Work instructions:
1: Answer these about the passage on parenting teens and pre-teens, one line each:
(a) Which three adjectives does it use to describe the kids at this stage?
(b) What three things does the writer say they can now do with the time back?
(c) To what has the writer's life returned?
2: Carry on the passage about parenting teens and pre-teens, starting after its final sentence.

Text section:

---+---

Those of you who’ve followed me for years will have kids the same age as mine. So you are likely to also be mired in the joy of teen and pre-teen children. There’s adjustments to be made at this stage for sure, but generally I completely adore this bit of parenting. The kids are interesting, engaged and independent. But also slowly removing themselves from family life in a heartbreaking way. I miss them and their pestering little ways. The silence is sometimes deafening. But then it’s also pretty nice to have time back. I can read a book. Or sleep in. Or eat grown-up food. Suddenly my life has returned to a version of pre-kid normal. But with added people to love. It’s pretty great.

---+---

Extracted information:

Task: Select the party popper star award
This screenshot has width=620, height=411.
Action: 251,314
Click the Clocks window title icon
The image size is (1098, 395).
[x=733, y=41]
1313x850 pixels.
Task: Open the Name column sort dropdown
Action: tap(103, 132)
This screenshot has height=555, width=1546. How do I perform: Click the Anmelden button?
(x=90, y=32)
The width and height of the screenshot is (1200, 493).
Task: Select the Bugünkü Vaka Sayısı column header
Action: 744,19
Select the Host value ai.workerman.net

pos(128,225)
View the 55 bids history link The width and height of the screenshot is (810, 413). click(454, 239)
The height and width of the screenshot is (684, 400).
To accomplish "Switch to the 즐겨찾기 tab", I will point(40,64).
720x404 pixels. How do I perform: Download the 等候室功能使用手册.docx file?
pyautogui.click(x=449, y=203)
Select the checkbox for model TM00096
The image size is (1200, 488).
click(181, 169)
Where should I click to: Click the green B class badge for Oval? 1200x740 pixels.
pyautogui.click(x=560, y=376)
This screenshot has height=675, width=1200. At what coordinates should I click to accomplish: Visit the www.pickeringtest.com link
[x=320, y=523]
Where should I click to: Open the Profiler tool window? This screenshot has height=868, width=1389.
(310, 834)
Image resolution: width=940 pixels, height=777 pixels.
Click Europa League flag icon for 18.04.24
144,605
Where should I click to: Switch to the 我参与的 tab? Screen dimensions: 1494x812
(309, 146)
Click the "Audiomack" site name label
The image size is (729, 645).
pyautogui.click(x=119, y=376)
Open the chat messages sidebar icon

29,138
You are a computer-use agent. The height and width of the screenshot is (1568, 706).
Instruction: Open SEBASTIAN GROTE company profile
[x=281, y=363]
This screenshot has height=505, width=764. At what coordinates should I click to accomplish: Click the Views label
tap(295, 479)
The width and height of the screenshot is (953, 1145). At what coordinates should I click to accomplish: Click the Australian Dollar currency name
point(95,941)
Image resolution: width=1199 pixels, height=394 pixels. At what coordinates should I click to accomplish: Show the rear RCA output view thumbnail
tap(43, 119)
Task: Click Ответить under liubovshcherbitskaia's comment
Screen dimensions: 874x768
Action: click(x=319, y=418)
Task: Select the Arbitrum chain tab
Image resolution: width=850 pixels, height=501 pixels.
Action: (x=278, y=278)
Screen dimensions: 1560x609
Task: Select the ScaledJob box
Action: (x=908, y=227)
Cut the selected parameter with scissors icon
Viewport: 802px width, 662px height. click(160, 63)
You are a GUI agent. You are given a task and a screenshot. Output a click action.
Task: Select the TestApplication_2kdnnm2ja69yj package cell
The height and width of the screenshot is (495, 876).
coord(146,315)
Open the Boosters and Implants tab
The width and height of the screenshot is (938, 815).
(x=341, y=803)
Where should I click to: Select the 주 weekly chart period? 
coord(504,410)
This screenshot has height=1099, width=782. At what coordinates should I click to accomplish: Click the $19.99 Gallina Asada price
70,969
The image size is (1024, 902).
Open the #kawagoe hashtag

---+---

Answers to the problems:
1:
(a) Interesting, engaged and independent.
(b) Read a book, sleep in, or eat grown-up food.
(c) A version of pre-kid normal, but with added people to love.

2:
Of course, while they’re off catching buses and pursuing their own interests (screens, screens, more screens) it’s easy to forget that parenting continues. And that lessons you think are obvious may not be. We somehow assume that being a good human comes naturally. And while they do soak in the world around them by osmosis, there’s also room for a bit of blunt parental intervention. No one expects them to learn algebra without a teacher. And I think a bit of forced guidance over some of life’s more intangible aspects doesn’t go astray. Which is why I’ve created this super-simple gratitude sheet. At first they resisted doing it (of course). But then they got right into it, and we had a really good laugh comparing their answers.

And a little bit of learning may have happened. A reminder that we can be grateful every day, and it’s always good. Crucial life-lesson stuff that no-school can teach.

It’s nothing fancy at all, but feel free to download your sheet here.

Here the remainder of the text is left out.